--- Excerpted data ---
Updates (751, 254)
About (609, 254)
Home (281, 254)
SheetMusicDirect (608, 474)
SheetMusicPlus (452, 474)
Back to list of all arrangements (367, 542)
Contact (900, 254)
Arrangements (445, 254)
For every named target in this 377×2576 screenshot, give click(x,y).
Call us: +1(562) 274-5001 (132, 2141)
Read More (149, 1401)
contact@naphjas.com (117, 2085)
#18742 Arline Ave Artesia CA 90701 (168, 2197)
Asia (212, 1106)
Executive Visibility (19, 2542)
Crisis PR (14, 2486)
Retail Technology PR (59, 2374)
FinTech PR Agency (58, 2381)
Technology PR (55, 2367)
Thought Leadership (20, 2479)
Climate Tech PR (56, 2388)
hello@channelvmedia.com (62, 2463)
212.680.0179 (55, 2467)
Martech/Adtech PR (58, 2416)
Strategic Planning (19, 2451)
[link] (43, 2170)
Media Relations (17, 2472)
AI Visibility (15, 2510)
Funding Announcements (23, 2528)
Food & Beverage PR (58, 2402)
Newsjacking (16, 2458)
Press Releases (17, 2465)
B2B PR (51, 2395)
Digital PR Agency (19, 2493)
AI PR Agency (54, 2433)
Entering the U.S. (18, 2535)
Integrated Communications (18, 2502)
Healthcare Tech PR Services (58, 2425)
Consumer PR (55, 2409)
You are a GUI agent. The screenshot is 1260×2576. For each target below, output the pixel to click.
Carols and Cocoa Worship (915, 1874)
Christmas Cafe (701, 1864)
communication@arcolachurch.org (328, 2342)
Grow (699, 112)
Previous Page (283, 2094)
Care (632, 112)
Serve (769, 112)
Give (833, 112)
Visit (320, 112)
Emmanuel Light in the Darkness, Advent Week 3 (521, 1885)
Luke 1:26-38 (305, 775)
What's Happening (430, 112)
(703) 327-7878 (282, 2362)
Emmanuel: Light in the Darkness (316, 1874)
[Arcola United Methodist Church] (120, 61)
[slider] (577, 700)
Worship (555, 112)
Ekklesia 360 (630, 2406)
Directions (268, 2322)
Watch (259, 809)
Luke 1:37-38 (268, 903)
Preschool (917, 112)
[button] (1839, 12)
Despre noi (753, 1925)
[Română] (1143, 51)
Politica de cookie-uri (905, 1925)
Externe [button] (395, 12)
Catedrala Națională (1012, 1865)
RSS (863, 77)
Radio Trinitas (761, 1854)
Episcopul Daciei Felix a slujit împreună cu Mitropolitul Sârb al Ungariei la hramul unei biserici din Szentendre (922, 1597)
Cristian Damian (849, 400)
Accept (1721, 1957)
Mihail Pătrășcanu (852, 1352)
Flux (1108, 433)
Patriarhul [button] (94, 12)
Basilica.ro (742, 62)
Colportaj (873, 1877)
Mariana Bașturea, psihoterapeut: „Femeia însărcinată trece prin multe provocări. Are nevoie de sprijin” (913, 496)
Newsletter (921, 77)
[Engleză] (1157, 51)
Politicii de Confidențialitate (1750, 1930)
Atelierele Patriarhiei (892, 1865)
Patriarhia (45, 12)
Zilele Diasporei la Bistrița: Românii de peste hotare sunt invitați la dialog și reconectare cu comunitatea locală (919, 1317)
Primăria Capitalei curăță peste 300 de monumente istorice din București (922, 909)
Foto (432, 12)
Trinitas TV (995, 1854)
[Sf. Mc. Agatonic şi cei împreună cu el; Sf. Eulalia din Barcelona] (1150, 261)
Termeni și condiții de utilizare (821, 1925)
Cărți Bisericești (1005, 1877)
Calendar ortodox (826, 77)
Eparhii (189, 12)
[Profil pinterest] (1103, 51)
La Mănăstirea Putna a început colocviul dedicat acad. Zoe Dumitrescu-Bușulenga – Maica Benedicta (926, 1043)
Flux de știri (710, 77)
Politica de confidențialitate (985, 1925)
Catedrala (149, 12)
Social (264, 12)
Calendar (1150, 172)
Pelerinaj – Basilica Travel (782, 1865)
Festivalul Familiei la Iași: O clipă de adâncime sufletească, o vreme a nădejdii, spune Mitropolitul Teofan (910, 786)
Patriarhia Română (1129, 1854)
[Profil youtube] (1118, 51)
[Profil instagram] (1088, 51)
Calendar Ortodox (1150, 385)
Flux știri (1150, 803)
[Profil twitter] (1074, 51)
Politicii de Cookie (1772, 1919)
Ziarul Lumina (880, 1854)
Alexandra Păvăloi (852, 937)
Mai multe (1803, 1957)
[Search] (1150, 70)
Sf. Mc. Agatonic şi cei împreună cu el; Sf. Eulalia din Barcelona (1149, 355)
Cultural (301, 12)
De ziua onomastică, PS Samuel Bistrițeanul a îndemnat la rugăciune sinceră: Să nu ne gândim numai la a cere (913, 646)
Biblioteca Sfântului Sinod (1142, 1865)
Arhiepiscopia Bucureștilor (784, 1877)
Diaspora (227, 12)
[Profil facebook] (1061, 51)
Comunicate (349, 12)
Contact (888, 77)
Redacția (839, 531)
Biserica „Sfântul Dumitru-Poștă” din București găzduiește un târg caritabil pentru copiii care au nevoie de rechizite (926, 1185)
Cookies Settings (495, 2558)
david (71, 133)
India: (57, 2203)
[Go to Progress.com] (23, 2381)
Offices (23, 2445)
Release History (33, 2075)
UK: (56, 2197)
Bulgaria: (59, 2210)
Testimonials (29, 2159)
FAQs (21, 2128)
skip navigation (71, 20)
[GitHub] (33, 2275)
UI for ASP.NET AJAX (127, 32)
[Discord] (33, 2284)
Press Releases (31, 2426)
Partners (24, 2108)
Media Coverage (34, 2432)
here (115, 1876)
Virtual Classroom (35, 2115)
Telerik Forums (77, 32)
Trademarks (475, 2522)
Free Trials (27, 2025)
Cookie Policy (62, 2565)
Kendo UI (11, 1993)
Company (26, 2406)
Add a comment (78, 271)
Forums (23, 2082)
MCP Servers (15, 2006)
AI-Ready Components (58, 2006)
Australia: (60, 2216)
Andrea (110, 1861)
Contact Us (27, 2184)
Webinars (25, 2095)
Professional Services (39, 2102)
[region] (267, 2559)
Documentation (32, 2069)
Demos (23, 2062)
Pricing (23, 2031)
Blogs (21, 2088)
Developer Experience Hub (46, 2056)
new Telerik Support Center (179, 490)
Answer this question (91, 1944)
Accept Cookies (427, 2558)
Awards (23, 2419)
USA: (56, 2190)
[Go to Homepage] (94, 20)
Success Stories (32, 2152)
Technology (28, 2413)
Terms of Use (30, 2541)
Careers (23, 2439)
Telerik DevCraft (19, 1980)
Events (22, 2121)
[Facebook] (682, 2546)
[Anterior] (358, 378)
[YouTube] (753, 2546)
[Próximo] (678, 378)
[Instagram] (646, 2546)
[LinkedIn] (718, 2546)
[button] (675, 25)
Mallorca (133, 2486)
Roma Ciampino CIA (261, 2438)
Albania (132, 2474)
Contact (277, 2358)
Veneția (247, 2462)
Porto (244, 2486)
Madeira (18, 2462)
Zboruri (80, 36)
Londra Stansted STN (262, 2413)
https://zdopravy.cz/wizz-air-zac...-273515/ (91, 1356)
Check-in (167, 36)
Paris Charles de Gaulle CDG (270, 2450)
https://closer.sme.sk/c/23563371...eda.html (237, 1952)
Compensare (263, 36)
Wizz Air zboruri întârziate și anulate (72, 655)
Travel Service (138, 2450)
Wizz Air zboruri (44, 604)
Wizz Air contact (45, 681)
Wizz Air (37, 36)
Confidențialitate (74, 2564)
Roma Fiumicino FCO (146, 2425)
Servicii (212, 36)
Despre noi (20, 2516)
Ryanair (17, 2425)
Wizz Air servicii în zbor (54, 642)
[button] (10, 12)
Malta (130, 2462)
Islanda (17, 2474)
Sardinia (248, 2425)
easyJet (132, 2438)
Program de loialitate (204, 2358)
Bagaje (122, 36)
---
■ Prompt:
In the entries above, restate word for word the lines between the one holding "[Arcola United Methodist Church] (120, 61)" and the one holding "[Profil youtube] (1118, 51)", inclusive, and nothing besides.

■ Written response:
[Arcola United Methodist Church] (120, 61)
[slider] (577, 700)
Worship (555, 112)
Ekklesia 360 (630, 2406)
Directions (268, 2322)
Watch (259, 809)
Luke 1:37-38 (268, 903)
Preschool (917, 112)
[button] (1839, 12)
Despre noi (753, 1925)
[Română] (1143, 51)
Politica de cookie-uri (905, 1925)
Externe [button] (395, 12)
Catedrala Națională (1012, 1865)
RSS (863, 77)
Radio Trinitas (761, 1854)
Episcopul Daciei Felix a slujit împreună cu Mitropolitul Sârb al Ungariei la hramul unei biserici din Szentendre (922, 1597)
Cristian Damian (849, 400)
Accept (1721, 1957)
Mihail Pătrășcanu (852, 1352)
Flux (1108, 433)
Patriarhul [button] (94, 12)
Basilica.ro (742, 62)
Colportaj (873, 1877)
Mariana Bașturea, psihoterapeut: „Femeia însărcinată trece prin multe provocări. Are nevoie de sprijin” (913, 496)
Newsletter (921, 77)
[Engleză] (1157, 51)
Politicii de Confidențialitate (1750, 1930)
Atelierele Patriarhiei (892, 1865)
Patriarhia (45, 12)
Zilele Diasporei la Bistrița: Românii de peste hotare sunt invitați la dialog și reconectare cu comunitatea locală (919, 1317)
Primăria Capitalei curăță peste 300 de monumente istorice din București (922, 909)
Foto (432, 12)
Trinitas TV (995, 1854)
[Sf. Mc. Agatonic şi cei împreună cu el; Sf. Eulalia din Barcelona] (1150, 261)
Termeni și condiții de utilizare (821, 1925)
Cărți Bisericești (1005, 1877)
Calendar ortodox (826, 77)
Eparhii (189, 12)
[Profil pinterest] (1103, 51)
La Mănăstirea Putna a început colocviul dedicat acad. Zoe Dumitrescu-Bușulenga – Maica Benedicta (926, 1043)
Flux de știri (710, 77)
Politica de confidențialitate (985, 1925)
Catedrala (149, 12)
Social (264, 12)
Calendar (1150, 172)
Pelerinaj – Basilica Travel (782, 1865)
Festivalul Familiei la Iași: O clipă de adâncime sufletească, o vreme a nădejdii, spune Mitropolitul Teofan (910, 786)
Patriarhia Română (1129, 1854)
[Profil youtube] (1118, 51)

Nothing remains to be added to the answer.